* Q4 EBITA 879 mln SEK vs avg analyst forecast 839 mln
* Says economic recovery not feeding through to markets
* Proposes lower-than-forecast dividend of 3.00 crowns/share
STOCKHOLM, Feb 10 (Reuters) - Securitas, the world’s second-biggest security group, said tentative signs of economic recovery in Europe and the United States had not fed through to the security market, as it reported below-forecast quarterly earnings.
The main miss for the group, which trails sector leader G4S by sales, was in a segment which includes seven countries in Latin America, Portugal and Spain.
“Fragile signs of macroeconomic recovery in Europe and the U.S. have not yet been reflected in security market growth,” Chief Executive Alf Goransson said.
Securitas hires out guards and surveillance systems in 52 countries across the globe. It makes more than half of its sales in Europe, where a sovereign debt crisis has eaten into spending on security services.
Operating profit before amortisation rose 19 percent to 879 million Swedish crowns ($135 million) in the quarter, missing a forecast for 907 million in a Reuters poll of analysts.
Shares in the Sweden-based group have risen about 18 percent in the past year on recovery hopes.

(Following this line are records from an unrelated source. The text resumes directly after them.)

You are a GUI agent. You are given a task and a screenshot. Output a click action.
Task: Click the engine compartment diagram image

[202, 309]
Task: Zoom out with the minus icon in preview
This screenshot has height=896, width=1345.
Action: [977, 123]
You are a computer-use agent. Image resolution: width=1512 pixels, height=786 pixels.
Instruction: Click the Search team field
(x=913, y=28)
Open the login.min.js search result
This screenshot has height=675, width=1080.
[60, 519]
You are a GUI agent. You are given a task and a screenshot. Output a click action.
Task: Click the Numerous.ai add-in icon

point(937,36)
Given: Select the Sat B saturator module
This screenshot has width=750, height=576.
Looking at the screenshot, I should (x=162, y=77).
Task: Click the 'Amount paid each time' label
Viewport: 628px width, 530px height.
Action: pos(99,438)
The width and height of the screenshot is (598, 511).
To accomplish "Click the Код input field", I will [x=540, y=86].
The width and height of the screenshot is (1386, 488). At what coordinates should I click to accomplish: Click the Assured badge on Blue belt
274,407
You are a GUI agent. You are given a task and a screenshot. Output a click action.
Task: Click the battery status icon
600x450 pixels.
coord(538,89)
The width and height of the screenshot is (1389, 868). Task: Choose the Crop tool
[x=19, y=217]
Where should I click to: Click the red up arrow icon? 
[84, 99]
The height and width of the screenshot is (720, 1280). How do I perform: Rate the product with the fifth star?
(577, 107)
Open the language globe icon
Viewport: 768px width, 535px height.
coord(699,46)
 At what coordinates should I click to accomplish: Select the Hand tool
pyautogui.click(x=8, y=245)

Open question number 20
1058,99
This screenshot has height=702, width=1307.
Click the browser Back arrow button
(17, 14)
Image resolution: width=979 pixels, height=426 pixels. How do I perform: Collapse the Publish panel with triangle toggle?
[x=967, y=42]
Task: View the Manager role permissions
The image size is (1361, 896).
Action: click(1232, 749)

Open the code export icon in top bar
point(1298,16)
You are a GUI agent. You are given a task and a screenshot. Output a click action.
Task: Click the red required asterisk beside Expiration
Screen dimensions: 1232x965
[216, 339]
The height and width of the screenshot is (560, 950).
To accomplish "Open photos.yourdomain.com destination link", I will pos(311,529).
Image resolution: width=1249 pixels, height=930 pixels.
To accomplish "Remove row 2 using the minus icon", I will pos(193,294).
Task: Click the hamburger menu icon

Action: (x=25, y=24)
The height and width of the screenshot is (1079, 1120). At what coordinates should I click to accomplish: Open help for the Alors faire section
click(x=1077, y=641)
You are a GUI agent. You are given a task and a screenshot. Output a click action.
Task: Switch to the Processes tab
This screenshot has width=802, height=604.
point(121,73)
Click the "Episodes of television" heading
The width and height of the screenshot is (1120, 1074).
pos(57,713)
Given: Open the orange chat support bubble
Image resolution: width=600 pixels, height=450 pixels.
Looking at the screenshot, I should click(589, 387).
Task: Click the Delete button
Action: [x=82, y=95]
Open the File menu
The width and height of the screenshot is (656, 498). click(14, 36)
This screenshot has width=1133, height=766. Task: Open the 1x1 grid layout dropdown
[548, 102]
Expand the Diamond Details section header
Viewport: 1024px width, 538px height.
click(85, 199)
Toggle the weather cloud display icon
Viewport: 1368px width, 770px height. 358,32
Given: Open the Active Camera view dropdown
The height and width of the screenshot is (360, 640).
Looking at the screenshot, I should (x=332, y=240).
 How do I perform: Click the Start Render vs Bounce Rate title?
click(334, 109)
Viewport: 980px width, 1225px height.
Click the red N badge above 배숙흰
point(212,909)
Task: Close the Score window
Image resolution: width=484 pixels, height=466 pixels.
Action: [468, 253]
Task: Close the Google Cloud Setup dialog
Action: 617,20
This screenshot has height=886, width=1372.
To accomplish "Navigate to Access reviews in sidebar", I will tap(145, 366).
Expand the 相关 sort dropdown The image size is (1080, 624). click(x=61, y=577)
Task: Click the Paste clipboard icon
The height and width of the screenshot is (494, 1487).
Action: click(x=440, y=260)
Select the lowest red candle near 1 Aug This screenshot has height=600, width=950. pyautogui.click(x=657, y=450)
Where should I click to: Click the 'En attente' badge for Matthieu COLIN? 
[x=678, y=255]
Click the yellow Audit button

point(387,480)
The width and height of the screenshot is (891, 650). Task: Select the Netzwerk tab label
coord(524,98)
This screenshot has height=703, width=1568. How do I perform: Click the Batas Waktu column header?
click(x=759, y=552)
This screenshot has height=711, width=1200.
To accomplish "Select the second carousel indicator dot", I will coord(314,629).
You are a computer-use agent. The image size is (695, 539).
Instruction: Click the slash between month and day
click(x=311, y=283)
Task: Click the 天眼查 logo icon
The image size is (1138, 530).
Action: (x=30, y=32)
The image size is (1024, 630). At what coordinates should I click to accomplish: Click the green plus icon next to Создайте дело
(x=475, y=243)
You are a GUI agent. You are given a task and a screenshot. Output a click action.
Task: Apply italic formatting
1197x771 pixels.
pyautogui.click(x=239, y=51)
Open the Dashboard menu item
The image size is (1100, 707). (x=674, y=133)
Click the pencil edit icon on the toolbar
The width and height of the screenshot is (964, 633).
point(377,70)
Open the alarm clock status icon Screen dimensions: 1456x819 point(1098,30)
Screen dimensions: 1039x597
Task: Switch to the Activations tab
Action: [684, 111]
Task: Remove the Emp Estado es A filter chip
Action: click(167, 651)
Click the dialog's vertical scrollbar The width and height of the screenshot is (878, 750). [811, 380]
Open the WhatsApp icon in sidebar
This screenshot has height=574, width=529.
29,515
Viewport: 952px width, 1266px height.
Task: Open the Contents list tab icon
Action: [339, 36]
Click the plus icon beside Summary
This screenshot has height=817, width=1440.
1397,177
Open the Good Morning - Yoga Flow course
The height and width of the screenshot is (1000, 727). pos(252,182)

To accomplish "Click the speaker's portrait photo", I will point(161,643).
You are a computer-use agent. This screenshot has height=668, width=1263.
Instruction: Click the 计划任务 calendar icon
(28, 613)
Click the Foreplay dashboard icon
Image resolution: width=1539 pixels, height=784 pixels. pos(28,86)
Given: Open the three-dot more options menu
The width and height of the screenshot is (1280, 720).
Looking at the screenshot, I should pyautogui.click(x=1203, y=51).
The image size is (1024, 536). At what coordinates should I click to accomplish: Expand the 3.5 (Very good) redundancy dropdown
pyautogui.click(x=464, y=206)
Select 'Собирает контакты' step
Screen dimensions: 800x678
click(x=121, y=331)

But while margins are improving, they continue to be hampered by the weak security market and slow organic sales growth.
Securitas, which according to Thomson One data had nine “sell” recommendations on its shares against seven “holds” and three “strong buys”, said it would pay a dividend of 3.00 crowns per share, below expectations for 3.14 crowns.
Securitas has been boosting investments in high-tech surveillance systems such as intelligent cameras, sales of which it aims to triple by the end of 2015 from 6 percent of sales in 2012. Such sales made up 8 percent of its total in the fourth quarter.